> _YOUR GOAL_
Copy out the entries below exactly as they stand, but only from the line containing "Rassegna Stampa [link] (947, 74)" through the line containing "Accetta solo i necessari [link] (1140, 1885)".

> _Entries taken from a collection_
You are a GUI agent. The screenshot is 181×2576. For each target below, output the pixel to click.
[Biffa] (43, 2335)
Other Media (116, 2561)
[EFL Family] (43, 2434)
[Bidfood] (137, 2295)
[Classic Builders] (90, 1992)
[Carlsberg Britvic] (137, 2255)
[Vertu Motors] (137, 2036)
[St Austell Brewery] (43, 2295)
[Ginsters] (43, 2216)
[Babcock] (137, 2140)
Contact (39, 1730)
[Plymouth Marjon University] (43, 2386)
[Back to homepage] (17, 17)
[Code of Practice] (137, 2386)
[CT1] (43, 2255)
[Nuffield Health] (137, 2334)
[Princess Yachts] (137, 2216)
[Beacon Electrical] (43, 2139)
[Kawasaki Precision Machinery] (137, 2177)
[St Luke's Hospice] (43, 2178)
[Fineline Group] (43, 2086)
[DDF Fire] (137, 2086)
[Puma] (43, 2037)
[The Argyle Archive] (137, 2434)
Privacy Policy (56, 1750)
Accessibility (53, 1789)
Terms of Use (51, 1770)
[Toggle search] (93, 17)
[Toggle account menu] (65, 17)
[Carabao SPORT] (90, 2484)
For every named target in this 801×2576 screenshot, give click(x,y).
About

---

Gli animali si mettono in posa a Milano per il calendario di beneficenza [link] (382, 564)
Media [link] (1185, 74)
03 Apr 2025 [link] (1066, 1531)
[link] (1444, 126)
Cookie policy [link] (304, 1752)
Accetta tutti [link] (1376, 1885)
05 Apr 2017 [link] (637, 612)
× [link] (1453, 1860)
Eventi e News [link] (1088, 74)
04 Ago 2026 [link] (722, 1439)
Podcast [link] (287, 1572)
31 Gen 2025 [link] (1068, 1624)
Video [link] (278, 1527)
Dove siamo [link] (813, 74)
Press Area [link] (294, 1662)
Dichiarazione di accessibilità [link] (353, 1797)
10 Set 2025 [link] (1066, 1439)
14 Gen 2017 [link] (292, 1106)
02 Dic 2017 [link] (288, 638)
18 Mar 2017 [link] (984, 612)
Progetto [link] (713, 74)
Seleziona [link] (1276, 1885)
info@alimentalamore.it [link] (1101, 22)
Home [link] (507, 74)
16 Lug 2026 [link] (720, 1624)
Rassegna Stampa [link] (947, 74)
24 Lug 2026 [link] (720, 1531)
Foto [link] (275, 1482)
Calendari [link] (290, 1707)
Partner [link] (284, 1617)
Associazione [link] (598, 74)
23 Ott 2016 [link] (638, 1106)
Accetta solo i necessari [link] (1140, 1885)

--

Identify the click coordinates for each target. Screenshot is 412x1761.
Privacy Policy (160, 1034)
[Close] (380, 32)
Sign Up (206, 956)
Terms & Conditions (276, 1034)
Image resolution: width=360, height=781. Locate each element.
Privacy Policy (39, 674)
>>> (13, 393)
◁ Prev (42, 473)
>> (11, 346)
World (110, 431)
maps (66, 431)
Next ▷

> _REPLY_
Rassegna Stampa [link] (947, 74)
24 Lug 2026 [link] (720, 1531)
Foto [link] (275, 1482)
Calendari [link] (290, 1707)
Partner [link] (284, 1617)
Associazione [link] (598, 74)
23 Ott 2016 [link] (638, 1106)
Accetta solo i necessari [link] (1140, 1885)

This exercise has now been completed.